If a patient were diagnosed with liver disease, most people would think of hepatitis, a viral infection of the liver, or cirrhosis, chronic scarring of the liver often associated with heavy alcohol use [1]. However, according to the Mayo Clinic, the most common form of chronic liver disease in the United States is actually non-alcoholic fatty liver disease (NAFLD), which affects between 80 and 100 million people nationwide [2]. Despite the condition affecting around 35% of the US population, its causes remain unknown [3].
Now, due to a recent study published in Cell Metabolism, we’re closer to solving this mystery. Jing Yuan et al. of Capital Medical University observed an individual with NAFLD and auto-brewery syndrome, a condition in which the body produces alcohol from digested sugars and starches [4]. This syndrome ultimately leads to intoxication without consumption of any alcohol. While many college students would point to this as a key medical discovery for totally-not-parties, the individual presented with an ultra-high blood alcohol content level (BAC) of 400 milligrams per deciliter, or five times the legal limit of .08% [5].
Furthermore, Yuan et al. observed a high-alcohol producing strain of the typical gut bacterium Klebsiella pneumoniae in this patient, which they called HiAlc Kpn [4]. The high level of alcohol produced by HiAlc Kpn in this patient and the patient’s symptoms led the researchers to suspect a link between HiAlc Kpn and NAFLD. To test the veracity of the link, they conducted an experiment which compared mice who were exposed to HiAlc Kpn and mice who were fed ethanol, a common alcohol [4]. The mice who were exposed to HiAlc Kpn displayed signs of steatosis, or fat buildup in the liver, a common precursor to non-alcoholic fatty liver disease. The HiAlc Kpn-exposed group of mice also demonstrated elevated levels of CD4 T-cells, macrophages, and neutrophils, all of which suggest that the immune system was activated in response to the fat buildup. This immune response may further damage the liver by causing tissue damage, chronic disease, and cancer [6].
However, although these results indicate a strong correlation between HiAlc Kpn and NAFLD, researchers have yet to identify a causal relationship. Since HiAlc Kpn was found in only 61% of a Chinese cohort of patients with NAFLD, it cannot be the sole factor behind NAFLD [4]. That said, this discovery offers insight into auto-brewery syndrome and potential causes for NAFLD. Non-communicable diseases (NCDs) like cancer and NAFLD already account for 71% of annual deaths worldwide [7]. As the burden of NCDs grows, research yielding even the smallest clue becomes invaluable.
References
(2018, November 30) Alcoholic hepatitis.

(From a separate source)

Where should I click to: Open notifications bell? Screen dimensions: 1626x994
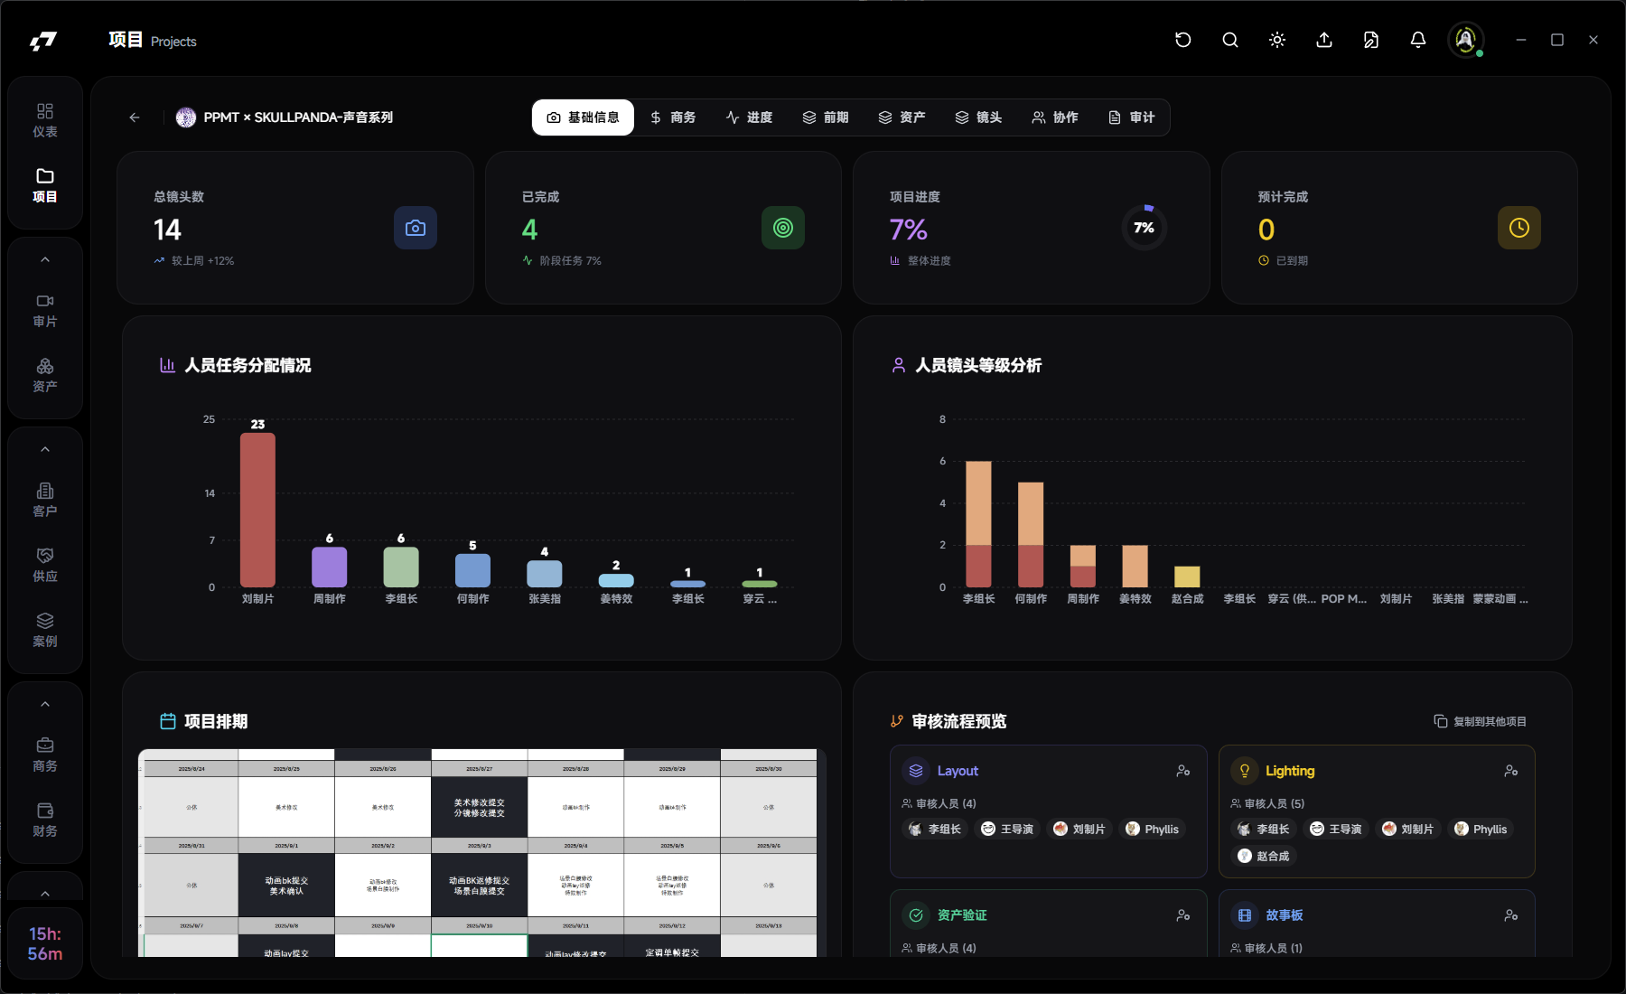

Mayo Clinic. Mayo Foundation for Medical Education and Research.
Spengler, E. K., and Loomba, R. (2015, September) Recommendations for Diagnosis, Referral for Liver Biopsy, and Treatment of Nonalcoholic Fatty Liver Disease and Nonalcoholic Steatohepatitis. Mayo Clinic proceedings. U.S. National Library of Medicine.
(2019, August 22) Nonalcoholic fatty liver disease. Mayo Clinic. Mayo Foundation for Medical Education and Research.
Yuan, J. (2019) Fatty Liver Disease Caused by High-Alcohol Producing Klebsiella pneumoniae. Cell Metabolism 30, 675–688.
Olena, A. (2019, September 19) Gut Microbe Linked to Nonalcoholic Fatty Liver Disease. The Scientist Magazine®.
Kubes, P., and Jenne, C. (2018) Immune Responses in the Liver. Annual Review of Immunology 36, 247–277.
(2018, June 1) Non communicable diseases. World Health Organization. World Health Organization.